**Data section**
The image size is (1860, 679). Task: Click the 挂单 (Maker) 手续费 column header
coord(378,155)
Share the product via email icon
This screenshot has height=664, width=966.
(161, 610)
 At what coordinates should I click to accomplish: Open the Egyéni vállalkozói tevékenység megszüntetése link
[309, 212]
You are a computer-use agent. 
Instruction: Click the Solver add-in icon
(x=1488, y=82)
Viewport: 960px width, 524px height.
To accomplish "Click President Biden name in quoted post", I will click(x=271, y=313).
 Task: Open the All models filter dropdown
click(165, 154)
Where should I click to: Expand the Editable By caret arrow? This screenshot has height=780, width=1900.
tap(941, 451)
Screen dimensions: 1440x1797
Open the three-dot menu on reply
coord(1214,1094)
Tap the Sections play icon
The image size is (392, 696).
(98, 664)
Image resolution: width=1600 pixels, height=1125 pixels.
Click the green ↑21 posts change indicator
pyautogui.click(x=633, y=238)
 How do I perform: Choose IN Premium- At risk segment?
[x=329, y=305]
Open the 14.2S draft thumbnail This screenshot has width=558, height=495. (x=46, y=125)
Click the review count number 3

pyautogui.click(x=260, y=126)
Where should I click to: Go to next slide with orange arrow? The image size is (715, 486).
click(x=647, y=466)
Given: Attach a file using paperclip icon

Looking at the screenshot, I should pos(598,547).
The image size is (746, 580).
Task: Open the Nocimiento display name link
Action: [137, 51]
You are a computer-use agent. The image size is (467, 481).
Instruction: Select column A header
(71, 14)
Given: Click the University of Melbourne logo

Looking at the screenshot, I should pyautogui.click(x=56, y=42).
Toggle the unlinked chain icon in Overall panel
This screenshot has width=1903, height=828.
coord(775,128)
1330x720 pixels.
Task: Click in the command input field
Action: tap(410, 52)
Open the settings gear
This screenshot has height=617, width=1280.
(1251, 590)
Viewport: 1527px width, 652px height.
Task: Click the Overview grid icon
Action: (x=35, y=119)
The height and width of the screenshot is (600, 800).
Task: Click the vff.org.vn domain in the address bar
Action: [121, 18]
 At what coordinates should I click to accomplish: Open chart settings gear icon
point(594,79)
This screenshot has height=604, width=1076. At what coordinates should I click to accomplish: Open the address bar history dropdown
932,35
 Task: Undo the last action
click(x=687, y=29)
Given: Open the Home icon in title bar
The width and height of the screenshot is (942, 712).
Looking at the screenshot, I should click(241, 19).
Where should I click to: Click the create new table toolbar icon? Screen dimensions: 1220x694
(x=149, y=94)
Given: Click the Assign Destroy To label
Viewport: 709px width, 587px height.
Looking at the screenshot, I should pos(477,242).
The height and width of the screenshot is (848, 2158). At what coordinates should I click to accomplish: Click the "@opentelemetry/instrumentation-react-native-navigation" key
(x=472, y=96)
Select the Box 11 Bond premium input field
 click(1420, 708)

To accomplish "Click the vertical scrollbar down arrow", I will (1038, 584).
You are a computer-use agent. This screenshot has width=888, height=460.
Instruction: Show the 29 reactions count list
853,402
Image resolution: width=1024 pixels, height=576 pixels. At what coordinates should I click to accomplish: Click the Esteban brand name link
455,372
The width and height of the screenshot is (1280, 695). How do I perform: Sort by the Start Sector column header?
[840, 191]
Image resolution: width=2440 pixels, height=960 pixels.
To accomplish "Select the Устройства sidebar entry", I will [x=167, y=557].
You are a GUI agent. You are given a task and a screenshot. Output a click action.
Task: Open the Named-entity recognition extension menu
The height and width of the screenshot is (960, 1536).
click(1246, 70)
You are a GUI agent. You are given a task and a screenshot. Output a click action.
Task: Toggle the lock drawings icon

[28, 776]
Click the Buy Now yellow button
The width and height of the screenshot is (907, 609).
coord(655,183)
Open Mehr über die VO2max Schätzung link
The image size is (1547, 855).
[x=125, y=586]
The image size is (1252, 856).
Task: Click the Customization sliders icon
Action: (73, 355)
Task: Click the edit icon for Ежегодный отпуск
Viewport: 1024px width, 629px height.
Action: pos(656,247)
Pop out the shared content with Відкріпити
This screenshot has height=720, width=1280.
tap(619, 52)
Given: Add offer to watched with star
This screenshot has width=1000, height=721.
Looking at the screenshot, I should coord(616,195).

**Your task**
When a line in the material contains the string "will", copy that line.

**Task solution**
To accomplish "Click President Biden name in quoted post", I will click(x=271, y=313).
To accomplish "Click the vertical scrollbar down arrow", I will (1038, 584).
To accomplish "Select the Устройства sidebar entry", I will [x=167, y=557].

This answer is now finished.